* _Work to do_: Rewrite every line of the records below, putting "button" wherever "icon" appears and keeping everything else unchanged. Leave the pictures out.

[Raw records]
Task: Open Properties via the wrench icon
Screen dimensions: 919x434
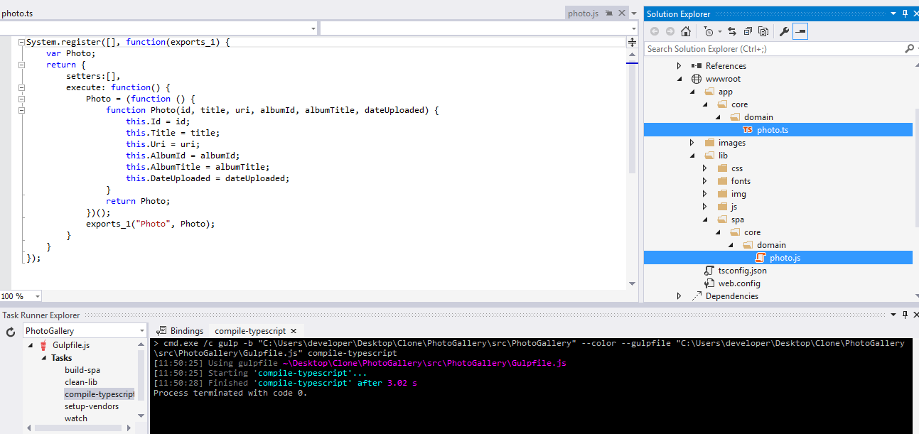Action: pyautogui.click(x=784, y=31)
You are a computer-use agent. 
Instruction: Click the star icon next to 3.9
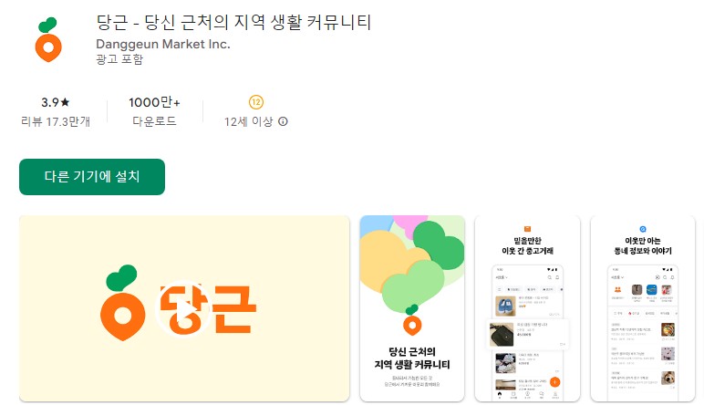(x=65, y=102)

* _Output_:
Task: Open Properties via the wrench button
Screen dimensions: 919x434
Action: pyautogui.click(x=784, y=31)
You are a computer-use agent. 
Instruction: Click the star button next to 3.9
(x=65, y=102)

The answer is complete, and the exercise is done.